• [Task requirements]:
**1.** In the post about drafting quarterbacks, who says he would never take a quarterback in the first round?
**2.** From the post about drafting quarterbacks, reproduce the stretch from "Today’s comment which" through "years to come." word for word.
**3.** Carry on the post about drafting quarterbacks from its last sentence.
─── Quoted passage
Maybe you’ve noticed, but I listen to sports talk radio on my lunch break. Even for just 15 minutes while I’m picking up lunch, I find it entertaining, informative, and thought provoking.

Today’s comment which is spinning around in my head is from The Sports Reporters’ Thom Loverro, who claims he wouldn’t draft a quarterback in the first round EVER. When asked to verify that he wouldn’t have drafted Peyton Manning, he agreed that he would’ve passed on him, simply because of the huge investment you’re making by taking a Quarterback in the first round.

It’s an interesting concept, and without doing any research, my first thought is that he might have a somewhat valid point. How often do we see first round quarterbacks become busts, seriously damaging a franchise’s odds of making the playoffs for years to come.

Forgetting about last year’s draft for a moment, let’s go back to the 2008 draft.  Matt Ryan was taken in the first round, and with a playoff appearance and 2 winning seasons under his belt, Matt Ryan was a good draft choice for the Atlanta Falcons.  Same with Joe Flacco.  After that, backup QBs were taken.  I don’t believe we’ve seen Brian Brohm yet up in Green Bay, but Chad Henne has looked pretty decent down in Miami when he was called upon to takeover due to injury.
──────
─── Extracted records
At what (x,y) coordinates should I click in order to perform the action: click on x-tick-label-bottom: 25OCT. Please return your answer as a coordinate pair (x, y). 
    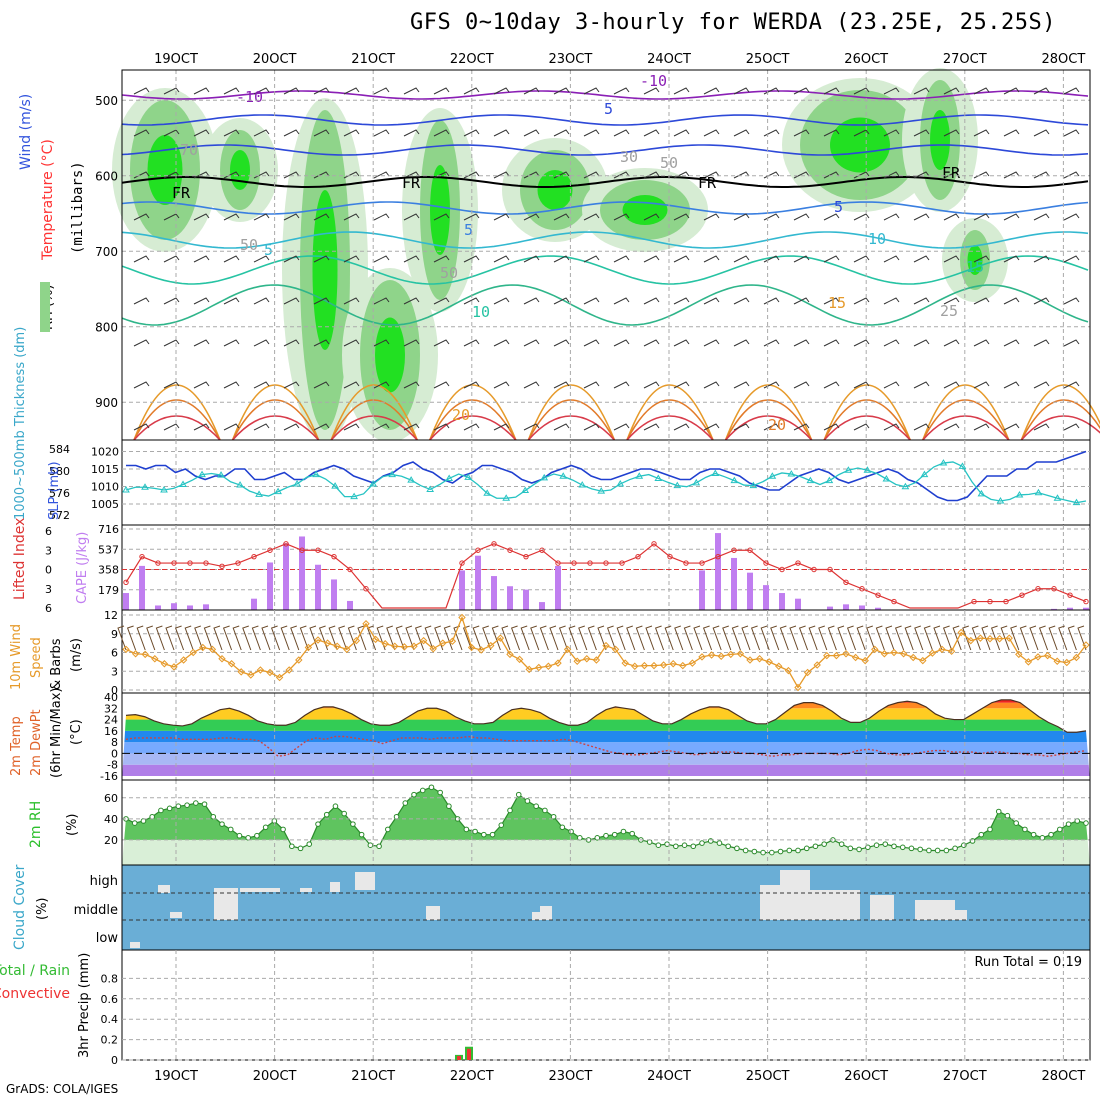
    Looking at the image, I should click on (768, 1076).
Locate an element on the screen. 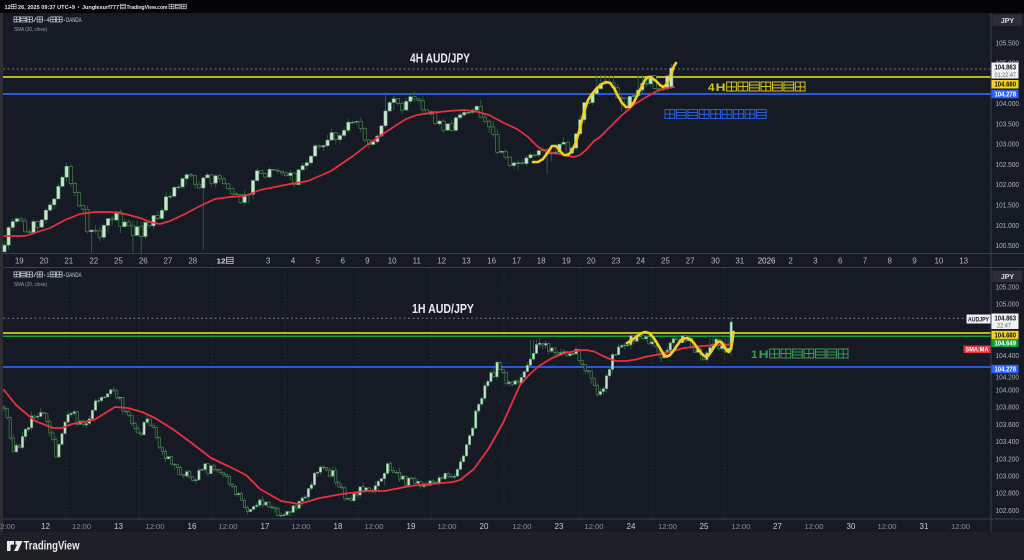  svg-text: 4H AUD/JPY is located at coordinates (440, 59).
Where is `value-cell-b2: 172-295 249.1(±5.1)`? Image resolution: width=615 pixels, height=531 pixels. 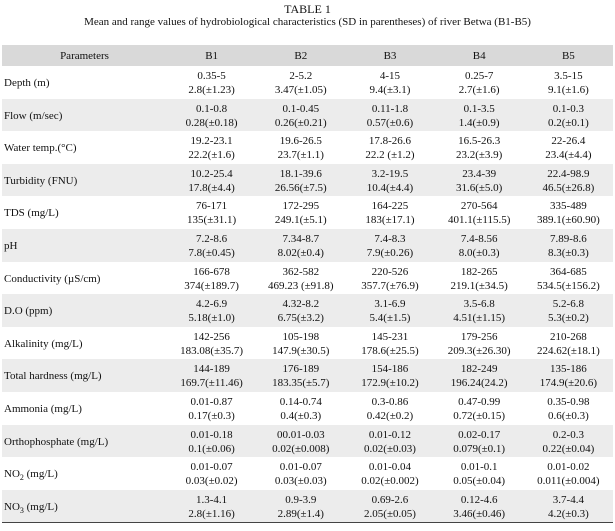 value-cell-b2: 172-295 249.1(±5.1) is located at coordinates (300, 212).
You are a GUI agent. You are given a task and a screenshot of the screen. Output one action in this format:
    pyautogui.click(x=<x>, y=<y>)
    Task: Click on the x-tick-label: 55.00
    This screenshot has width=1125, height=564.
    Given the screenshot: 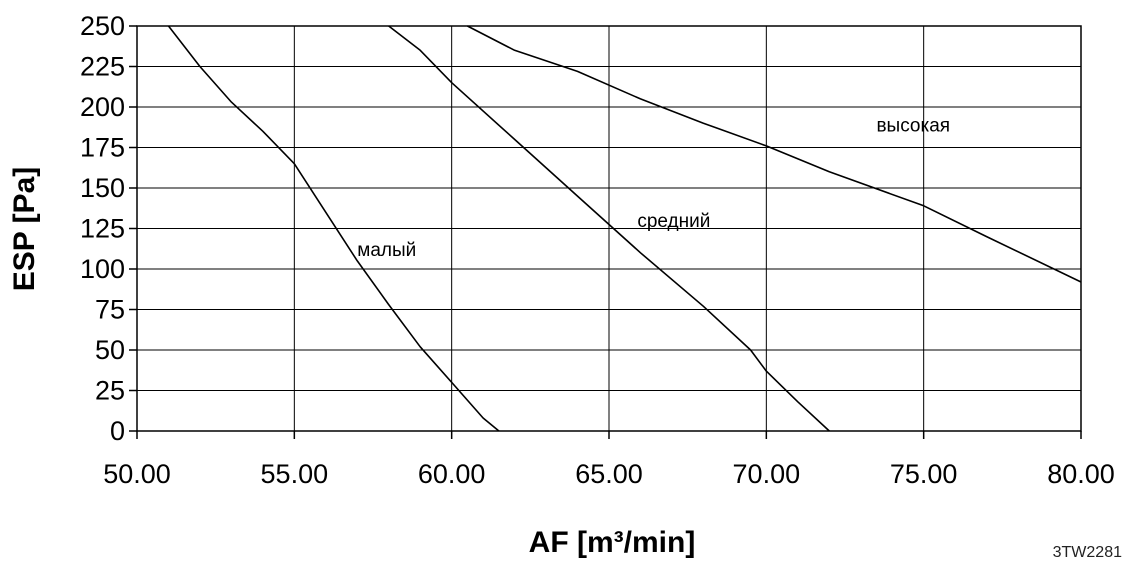 What is the action you would take?
    pyautogui.click(x=295, y=474)
    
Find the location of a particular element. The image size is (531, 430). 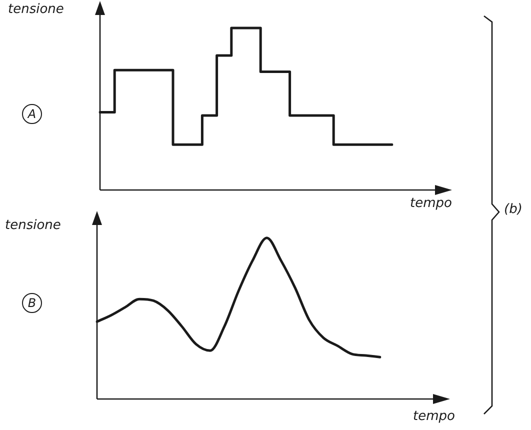

text: A is located at coordinates (32, 114).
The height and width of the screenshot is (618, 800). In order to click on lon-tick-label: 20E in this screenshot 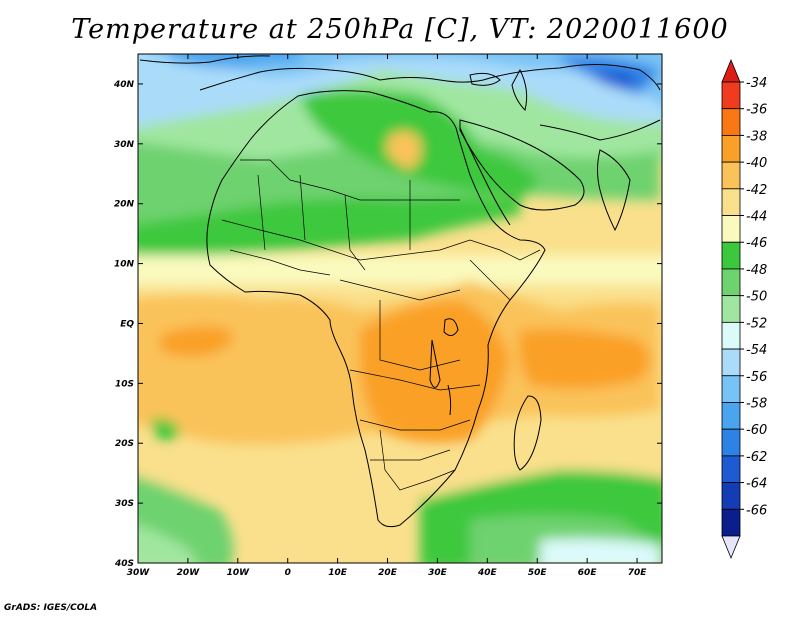, I will do `click(388, 573)`.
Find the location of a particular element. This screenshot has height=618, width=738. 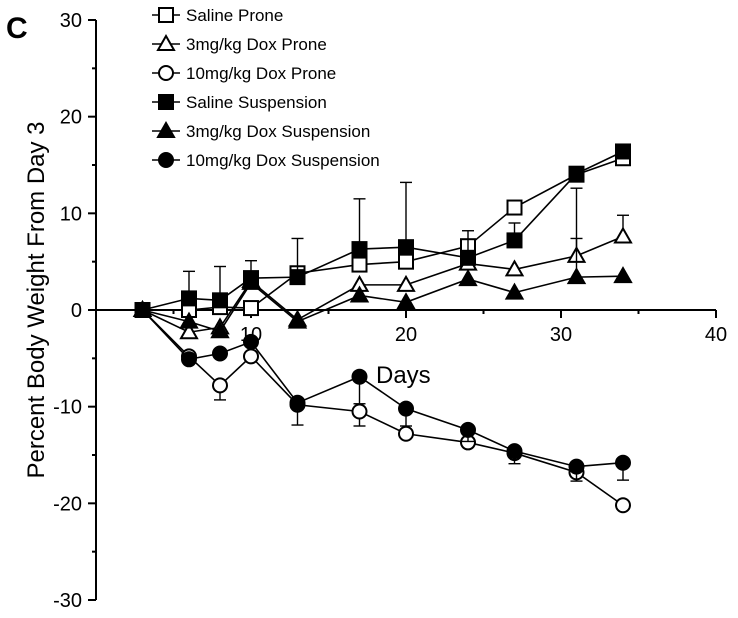

legend-item: Saline Prone is located at coordinates (218, 16).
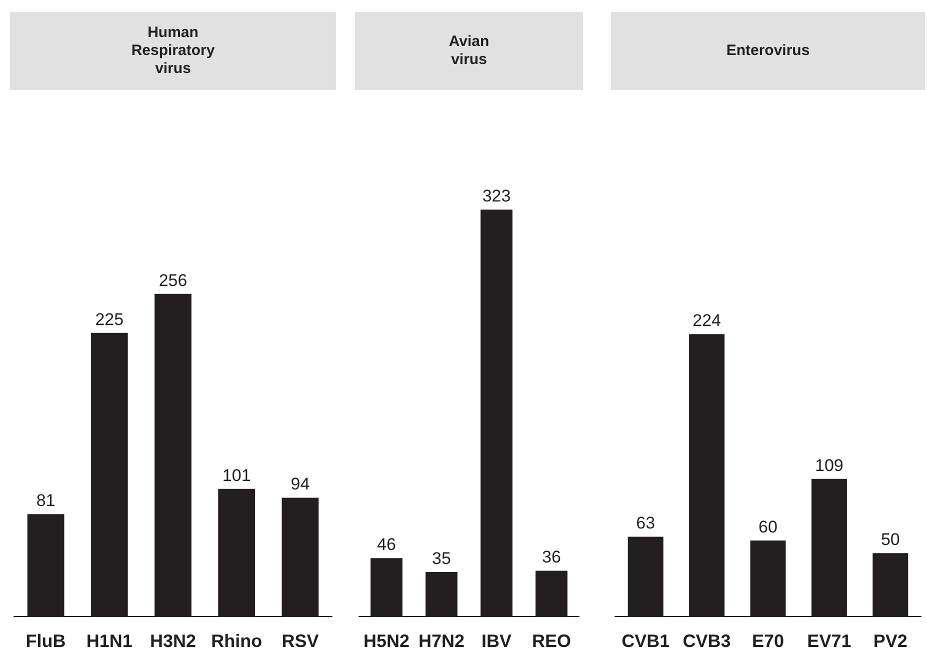 Image resolution: width=927 pixels, height=659 pixels. Describe the element at coordinates (706, 320) in the screenshot. I see `data-label: 224` at that location.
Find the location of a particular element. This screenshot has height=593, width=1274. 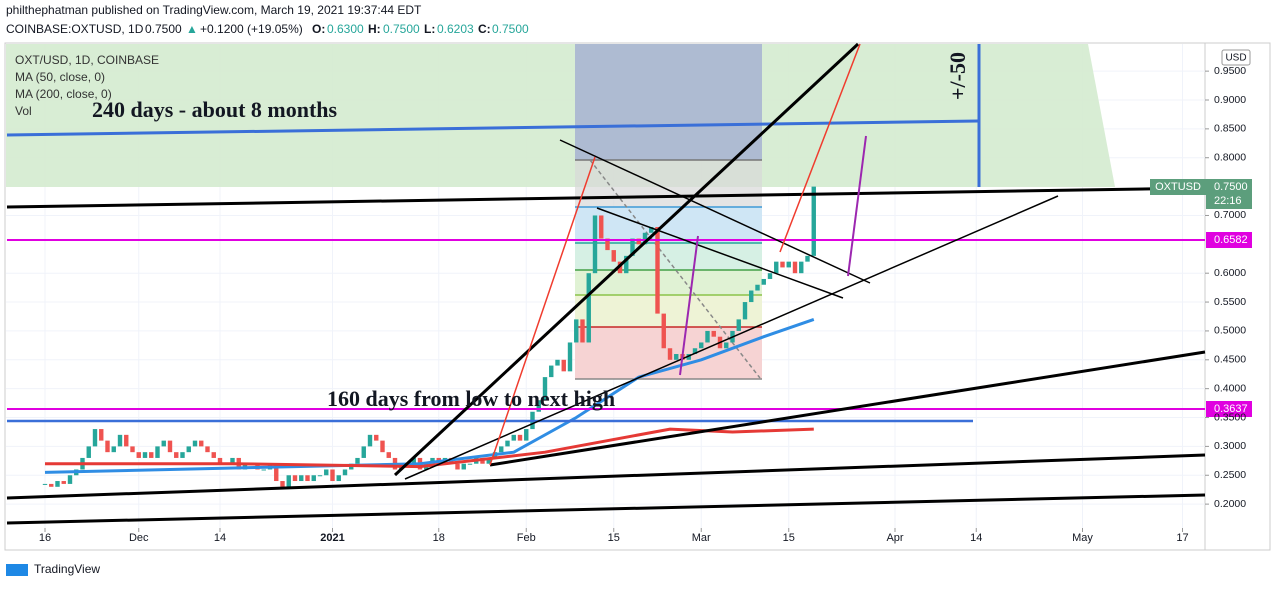

high: 0.7500 is located at coordinates (402, 29).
──────
• [Answers given]:
**1.** Thom Loverro of The Sports Reporters.

**2.**
Today’s comment which is spinning around in my head is from The Sports Reporters’ Thom Loverro, who claims he wouldn’t draft a quarterback in the first round EVER. When asked to verify that he wouldn’t have drafted Peyton Manning, he agreed that he would’ve passed on him, simply because of the huge investment you’re making by taking a Quarterback in the first round.

It’s an interesting concept, and without doing any research, my first thought is that he might have a somewhat valid point. How often do we see first round quarterbacks become busts, seriously damaging a franchise’s odds of making the playoffs for years to come.

**3.**
Think about the 2007 draft.  JaMarcus Russel with the first overall pick?  Sure, Al Davis, he’s a great athlete, but how’s he doing in the NFL?  21 picks later, the Browns took Brady Quinn, and while some people wondered why Cleveland passed up on him for Joe Thomas (who happens to now be a 3 time Pro Bowler after three years in the league), all you have to do is look at Quinn’s stats.  Kevin Kolb was taken in the second round, and in a couple games he’s played in, he’s thrown for 300+ yards each time.  Dolphins got John Beck, Lions got Drew Stanton, and you don’t hear anyone talking about how they wasted their picks.  The Bills, in the third round, picked up Trent Edwards, who might not be a long-term franchise QB option, but he has played better than Brady Quinn and JaMarcus Russell, not to mention the fact that the Bills’ 22nd overall pick in 2004 – J.P. Losman – is no longer a part of the equation in Buffalo because of Edwards.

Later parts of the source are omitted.